-- BEGIN Document section --
This is the compiler "--version",

mips-openwrt-linux-gcc (OpenWrt/Linaro GCC 4.8-2014.04 r46763) 4.8.3

>> > It looks to me you're papering something over here -- when you use a
>> > `.set nomips16' directive the assembler will happily switch your
>> > instruction set in the middle of an instruction stream. Consequently if
>> > this function is (for whatever reason; it should not really) inlined in
>> > MIPS16 code, then you'll get a MIPS32 instruction in the middle, which
>> > will obviously be interpreted differently in the MIPS16 execution mode and
>> > is therefore surely a recipe for disaster.
>>
>> If by "papering" you mean "made up", then whatever. Yeah, it's
>> disaster, an "invalid instruction" abort.
>
> By "papering over" I mean forcing source code to compile successfully at
> the risk of producing incorrect binary code.

Learned a new phrase/idiom :)

>
>> > How did you test your change and made the conclusion quoted with your
>> > patch description?
>> >
>>
>> Compile the following program with a MIPS 24kc big endian variant compiler with
>> flag "-mips32r2 -mips16 -Os".
>>
>> #include <stdio.h>
>> #include <stdint.h>
>>
>> uint16_t __attribute__((noinline)) f(uint16_t v)
>> {
>> v = __cpu_to_le16(v);
>> return v;
>> }
>>
>> int main()
>> {
>> printf("%x\n", f(0xbeef));
>>
>> return 0;
>> }
>>
>> When only ".set nomips16" was specified in __arch_swab16(), this was output
>> from objdump.
>>
>> 242 004003e0 <f>:
>> 243 4003e0: 7c0410a0 wsbh v0,a0
>> 244 4003e4: e820ea31 swc2 $0,-5583(at)
-- END Document section --
-- BEGIN Dataset section --
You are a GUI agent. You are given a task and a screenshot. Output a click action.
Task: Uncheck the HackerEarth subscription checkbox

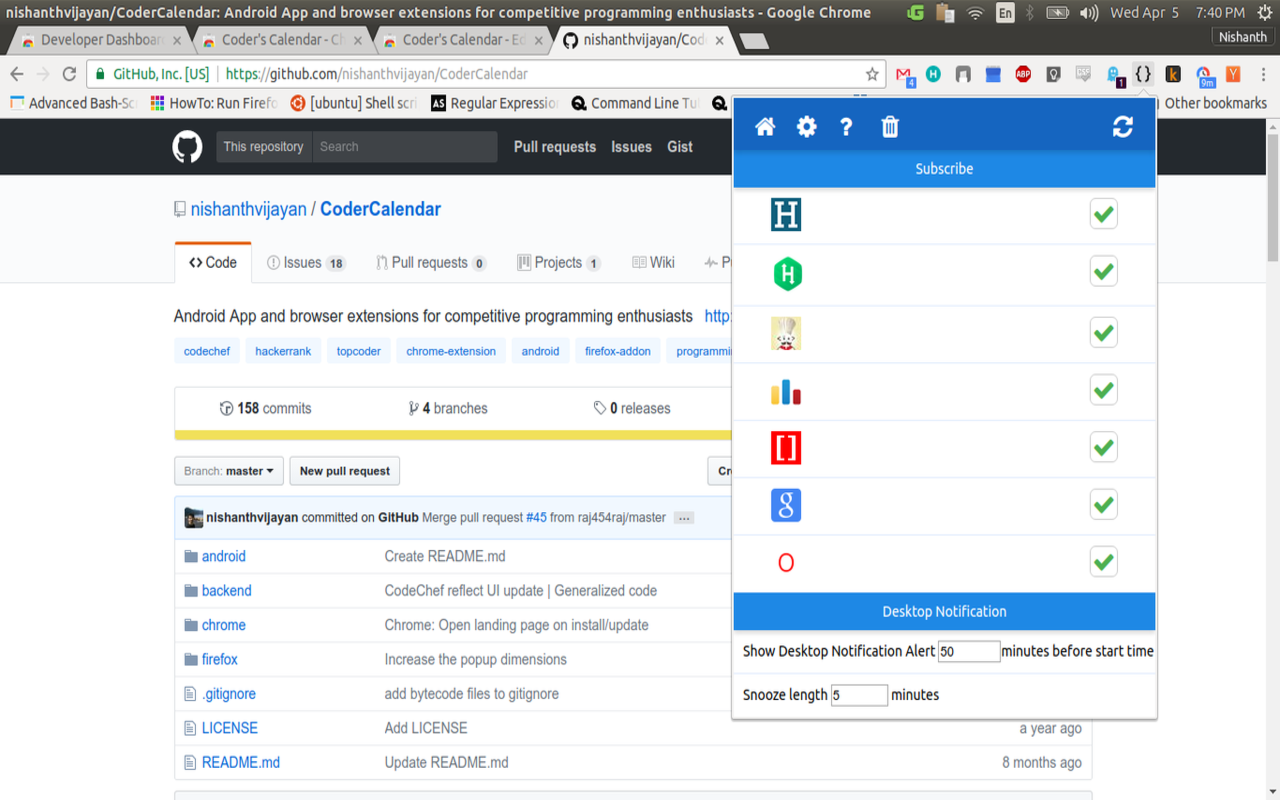pyautogui.click(x=1103, y=214)
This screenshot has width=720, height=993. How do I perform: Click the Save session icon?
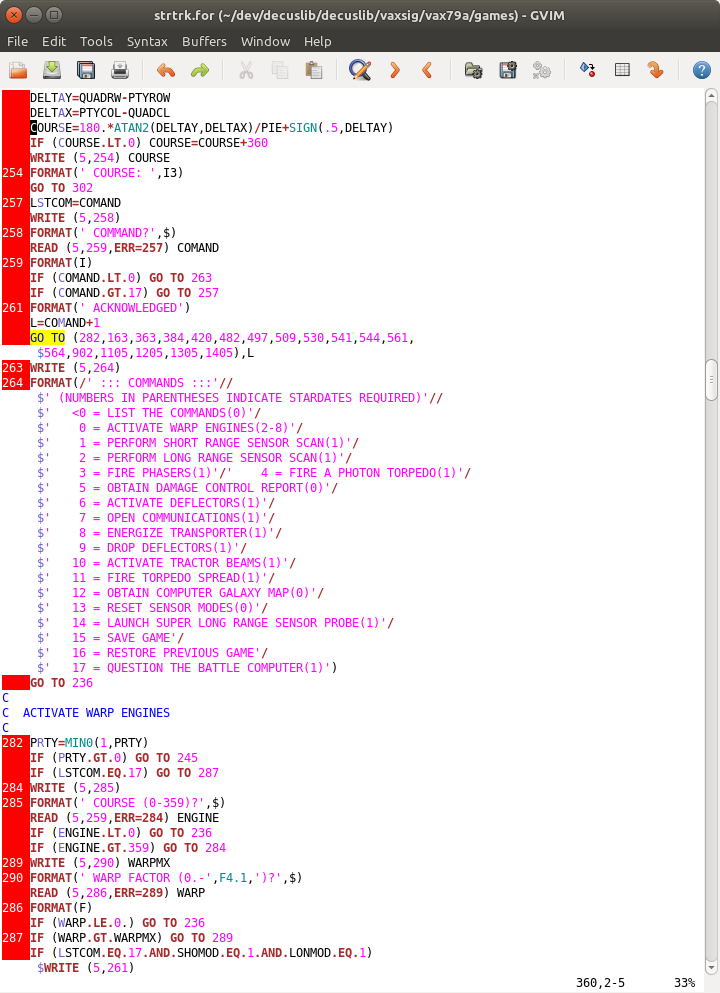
-- END Dataset section --
• _Actions to take_:
- a) Return the passage of the MIPS16 thread starting at "mips-openwrt-linux-gcc (OpenWrt/Linaro GCC" and ending at "recipe for disaster.".
- b) In the MIPS16 thread, which compiler flags were used to build the test program?
- c) Continue the MIPS16 thread from its final line.

• _Written responses_:
- a)
mips-openwrt-linux-gcc (OpenWrt/Linaro GCC 4.8-2014.04 r46763) 4.8.3

>> > It looks to me you're papering something over here -- when you use a
>> > `.set nomips16' directive the assembler will happily switch your
>> > instruction set in the middle of an instruction stream. Consequently if
>> > this function is (for whatever reason; it should not really) inlined in
>> > MIPS16 code, then you'll get a MIPS32 instruction in the middle, which
>> > will obviously be interpreted differently in the MIPS16 execution mode and
>> > is therefore surely a recipe for disaster.

- b) "-mips32r2 -mips16 -Os"

- c)
>> 245 4003e8: 65006500 0x65006500
>> 246 4003ec: 65006500 0x65006500
>
> Quite obviously.
>
> For the record: the first instruction has been assembled in the regular
> MIPS mode and that propagated to symbol annotation. Consequently `f' is
> seen by `objdump' as a regular MIPS function and disassembles it all as
> such. You can put a global label immediately after the WSBH instruction
> in your source code to have the rest of the function disassembled
> correctly (of course this won't make this code work at the run time).

Thanks for the trick. Objdump really disassembled it
correctly.

>
>> __arch_swab16() was indeed inlined. That swc2 instruction can be got from
>> assembler with the following code (it's from the "-S" result of GCC).
>>
>> .set mips16
>> .set noreorder
>> .set nomacro
>> j $31
>> zeh $2
>>
>> When only nomips16 function attribute was specified, this time GCC failed with
>> unrecognized opcode
>>
>> /tmp/ccaGCouL.s: Assembler messages:
>> /tmp/ccaGCouL.s:21: Error: unrecognized opcode `wsbh $2,$4'
>>
>> The generated assembly was something in the following form. Looks like the
>> assembler did not automatically switch to MIPS32 mode when ".set arch=mip32r2"
>
> There's no switch to regular MIPS mode implied with `.set arch=mip32r2',
> the directive merely switches the ISA level, affecting both the regular
> MIPS and the MIPS16 mode (the MIPS32r2 ISA level adds extra MIPS16
> instructions too, e.g. ZEH is a new addition).

Agreed

>
>> .set mips16
>>
>> .ent f
>> .type f, @function
>> f
>> ...
>> .set push
>> .set arch=mips32r2
>> wsbh $2,$4
>> .pop
>> j $31
>> zeh $2
>> .end f
>> ...
>
> That's exactly the papered-over buggy code scenario I've been referring
> to above. This is clearly MIPS16 code: ZEH is a MIPS16 instruction only,
> there's no such regular MIPS counterpart. And it also obviously fails to
> assemble because on the contrary there's no MIPS16 WSBH instruction.
>

Yes, it won't assemble.

> Now if you stick `.set nomips16' just above WSBH, then this code will
> happily assemble, because this single instruction only (`.set pop' reverts
> any previous `.set' directives; I'm assuming you wrote above by hand and
> `.pop' is a typo) will assemble in the regular MIPS instruction mode. But
> if this code is ever reached, then the processor will still execute the
> machine code produced by the assembler from the WSBH instruction in the
> MIPS16 mode.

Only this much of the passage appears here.